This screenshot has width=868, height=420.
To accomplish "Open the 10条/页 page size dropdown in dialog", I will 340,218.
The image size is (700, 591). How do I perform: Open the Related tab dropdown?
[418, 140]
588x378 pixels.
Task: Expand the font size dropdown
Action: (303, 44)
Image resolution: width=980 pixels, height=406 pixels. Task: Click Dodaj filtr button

○ ○ ○ ○ ○

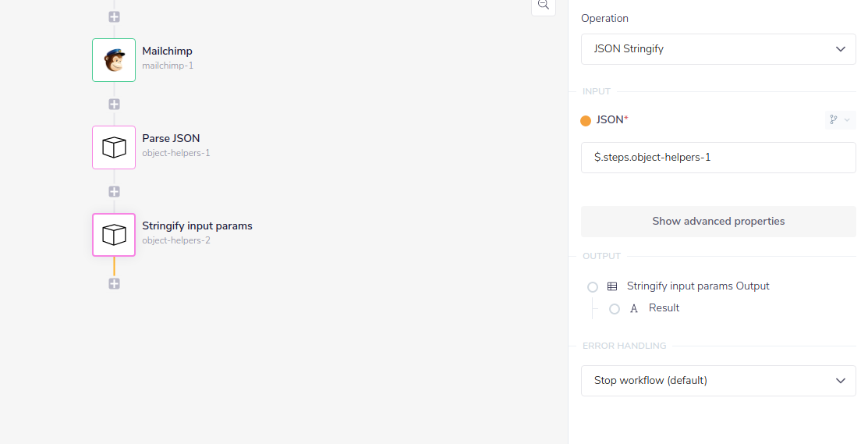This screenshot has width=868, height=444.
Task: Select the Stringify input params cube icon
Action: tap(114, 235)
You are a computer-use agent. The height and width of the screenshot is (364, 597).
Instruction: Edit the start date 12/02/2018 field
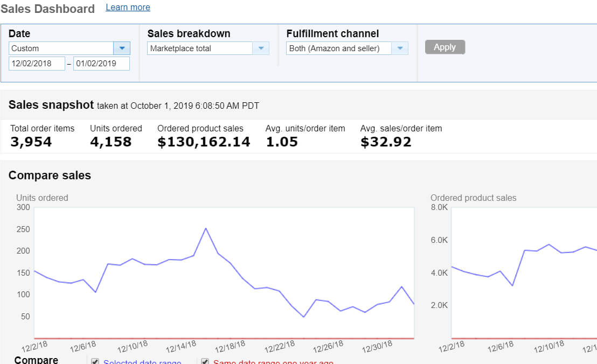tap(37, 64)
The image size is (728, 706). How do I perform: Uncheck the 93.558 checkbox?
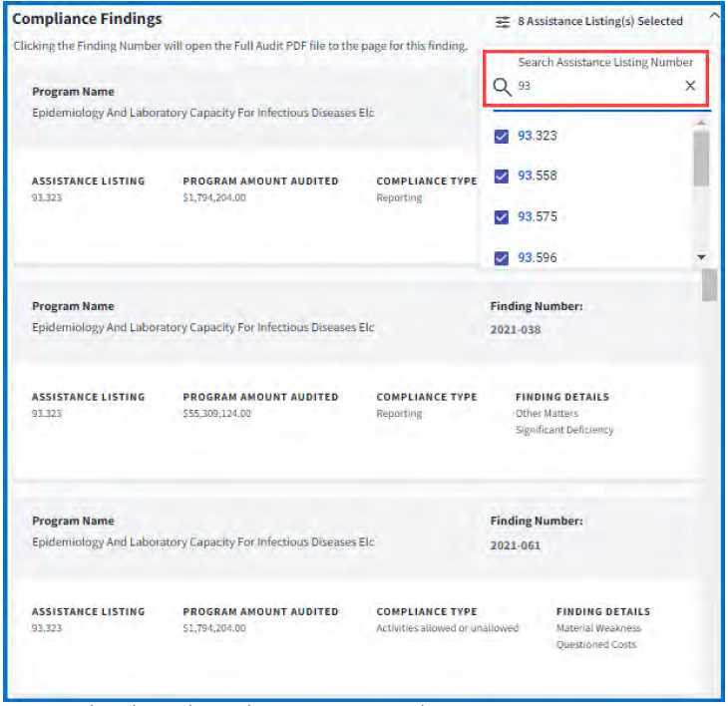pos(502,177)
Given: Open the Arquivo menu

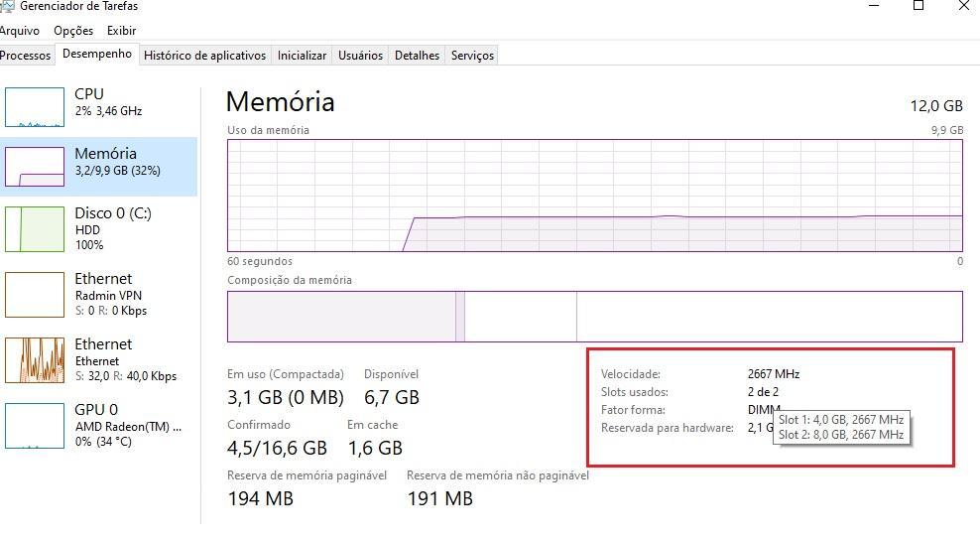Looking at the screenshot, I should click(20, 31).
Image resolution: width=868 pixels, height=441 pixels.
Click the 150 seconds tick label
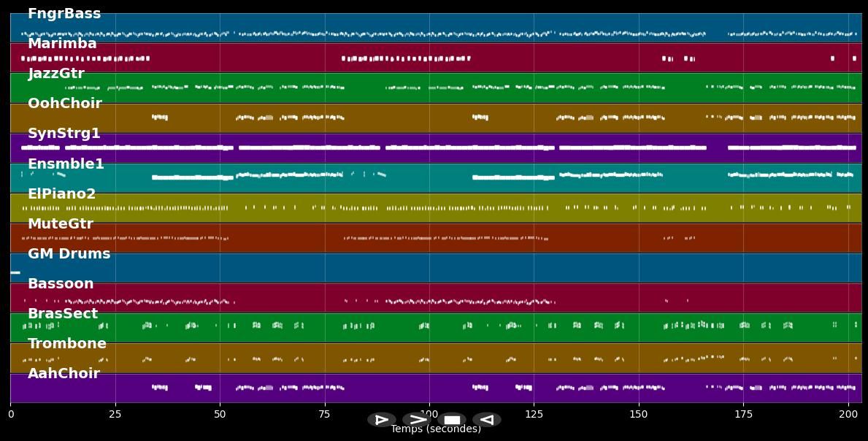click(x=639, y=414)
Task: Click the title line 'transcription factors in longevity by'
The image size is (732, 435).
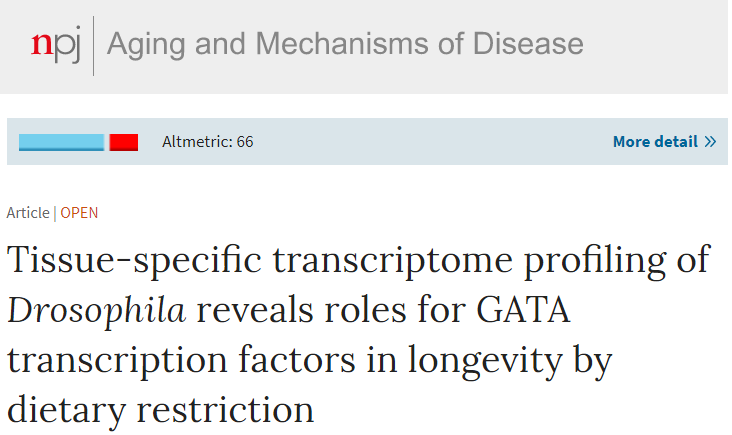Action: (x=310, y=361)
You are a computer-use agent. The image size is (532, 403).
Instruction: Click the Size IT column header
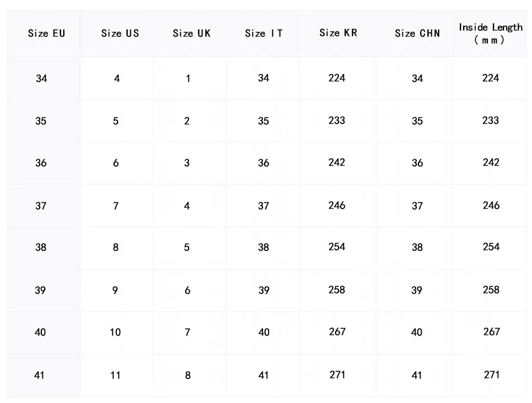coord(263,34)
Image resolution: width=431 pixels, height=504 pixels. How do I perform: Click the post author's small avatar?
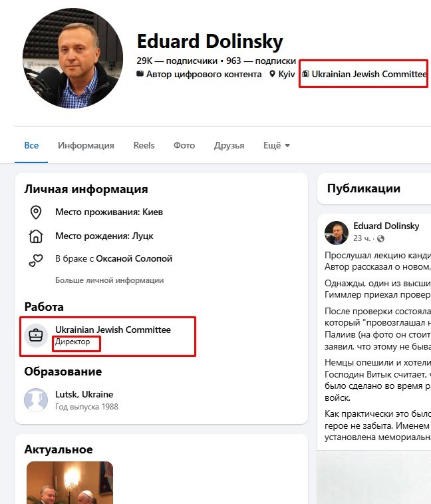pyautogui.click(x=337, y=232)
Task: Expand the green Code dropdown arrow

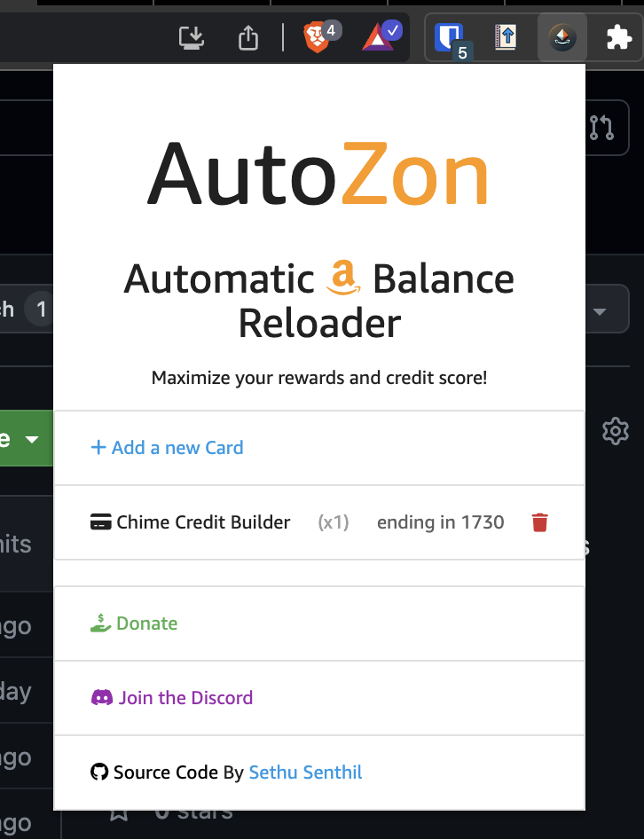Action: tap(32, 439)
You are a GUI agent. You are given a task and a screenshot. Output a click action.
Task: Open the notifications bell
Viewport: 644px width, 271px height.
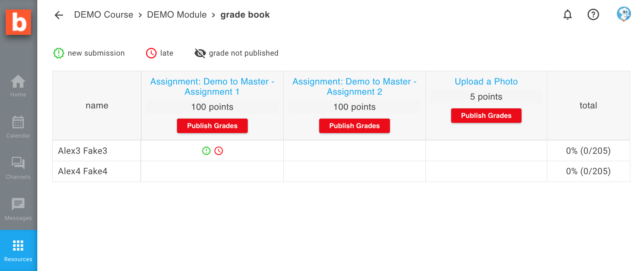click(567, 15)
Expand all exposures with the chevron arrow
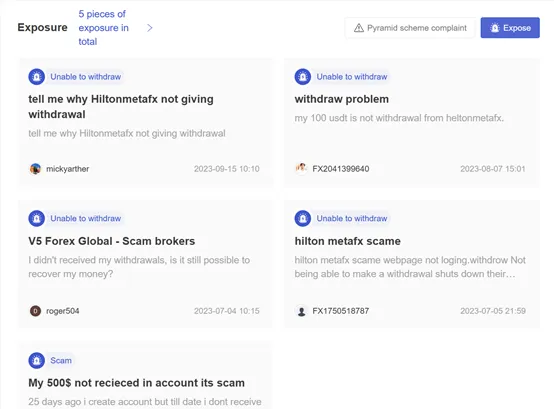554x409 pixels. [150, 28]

○ ○ ○ ○ ○

Task objective –
Search the entries for the word "computer" and copy every line that holds it.

Response to this task –
You are a computer-use agent. The height and width of the screenshot is (364, 597).
You are a computer-use agent. The image size is (532, 403).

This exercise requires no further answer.